PROBLEM TO WORK ON | The records must be repeated exactly and in their entirety.

RECORDS FOR THE EXERCISE |

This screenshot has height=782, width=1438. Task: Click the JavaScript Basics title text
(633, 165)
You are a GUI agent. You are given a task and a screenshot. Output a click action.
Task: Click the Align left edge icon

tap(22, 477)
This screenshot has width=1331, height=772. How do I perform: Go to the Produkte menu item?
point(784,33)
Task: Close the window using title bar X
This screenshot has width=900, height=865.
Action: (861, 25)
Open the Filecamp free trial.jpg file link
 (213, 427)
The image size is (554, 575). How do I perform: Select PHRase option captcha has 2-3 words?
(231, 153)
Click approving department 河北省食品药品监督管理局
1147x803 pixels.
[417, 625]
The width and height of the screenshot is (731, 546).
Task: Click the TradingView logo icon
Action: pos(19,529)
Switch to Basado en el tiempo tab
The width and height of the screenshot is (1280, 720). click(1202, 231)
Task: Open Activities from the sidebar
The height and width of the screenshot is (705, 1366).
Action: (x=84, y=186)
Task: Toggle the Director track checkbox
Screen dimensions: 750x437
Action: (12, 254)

RESULT FOR THIS TASK |
This screenshot has height=782, width=1438. Task: Click the JavaScript Basics title text
(633, 165)
You are a GUI agent. You are given a task and a screenshot. Output a click action.
Task: Click the Align left edge icon

tap(22, 477)
This screenshot has width=1331, height=772. How do I perform: Go to the Produkte menu item?
point(784,33)
Task: Close the window using title bar X
This screenshot has width=900, height=865.
Action: (861, 25)
Open the Filecamp free trial.jpg file link
 (213, 427)
The image size is (554, 575). How do I perform: Select PHRase option captcha has 2-3 words?
(231, 153)
Click approving department 河北省食品药品监督管理局
1147x803 pixels.
[417, 625]
The width and height of the screenshot is (731, 546).
Task: Click the TradingView logo icon
Action: pos(19,529)
Switch to Basado en el tiempo tab
The width and height of the screenshot is (1280, 720). click(1202, 231)
Task: Open Activities from the sidebar
The height and width of the screenshot is (705, 1366).
Action: (x=84, y=186)
Task: Toggle the Director track checkbox
Screen dimensions: 750x437
Action: (12, 254)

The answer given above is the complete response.